Sérvio Borges, advogado de Josefina Vieira da Silva, a tia Josi, entrou com uma notificação contra o auditor interno da prefeitura Osvaldo Alves de Lima. Segundo Borges, a afirmação dada pelo auditor de que as mães de crianças da Creche Níssia Rocha Cabral, conhecida como creche Tia Josi, estariam sendo obrigadas a dar dinheiro para a entidade é mentirosa. ''Quero que ele diga se confirma o que falou e aí nós vamos tomar as medidas cabíveis'', afirmou o advogado.
Borges ainda reafirmou que a creche está sendo mantida com dinheiro de promoções e venda de pizza. ''Nunca ninguém pediu dinheiro para mãe, não tem nada ilegal'', disse com veemência. A secretária da creche Sônia Pereira afirmou que foi realizada uma reunião e que algumas mães concordaram em colaborar. ''Elas vendem as promoções e algumas doam R$ 10 para ajudar a pagar os funcionários. É tudo contribuição voluntária'', declarou.
Osvaldo de Lima confirmou que está recebendo ligações de mães que fazem a denúncia, porém não querem se identificar por medo de represália. As informações dessas mães são de que estariam pagando R$ 30 pelo uniforme das crianças e mais R$ 30 de mensalidade. ''As mães estão ligando e fazendo a denúncia. Eu não tenho como provar a ligação. Se isso é um crime, que me processem, prendam o auditor'', declarou.

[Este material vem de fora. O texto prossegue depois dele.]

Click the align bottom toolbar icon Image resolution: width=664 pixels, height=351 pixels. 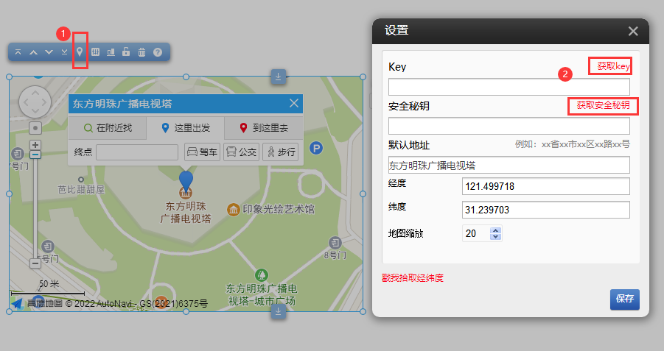click(111, 52)
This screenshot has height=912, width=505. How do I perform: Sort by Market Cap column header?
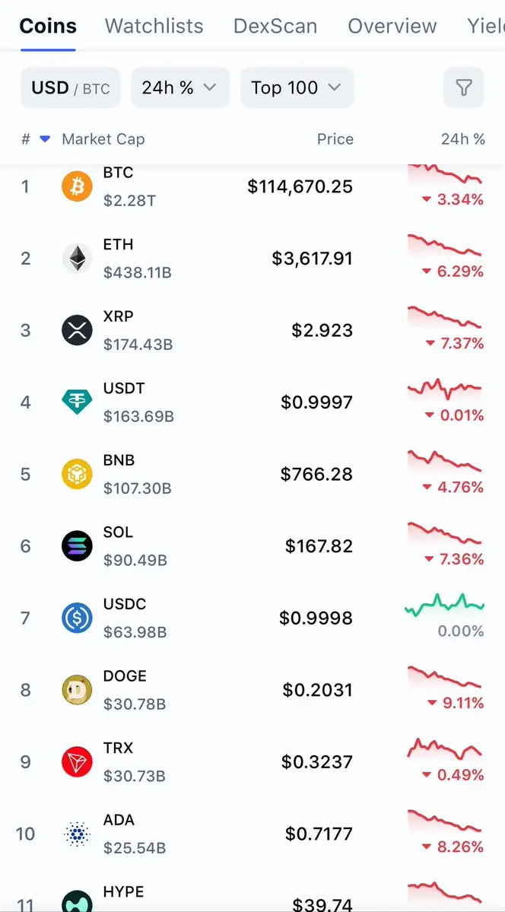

A creche Tia Josi está sendo investigada por supostas irregularidades no uso de verbas. Auditoria realizada no local aponta fraude de, no mínimo, R$ 314 mil. Devido às investigações, a verba destinada para a creche está bloqueada na prefeitura desde julho e já totaliza mais de R$ 30 mil. A secretária da Educação, Magda Tuma, afirmou que o dinheiro será liberado assim que a diretoria atual for afastada da creche.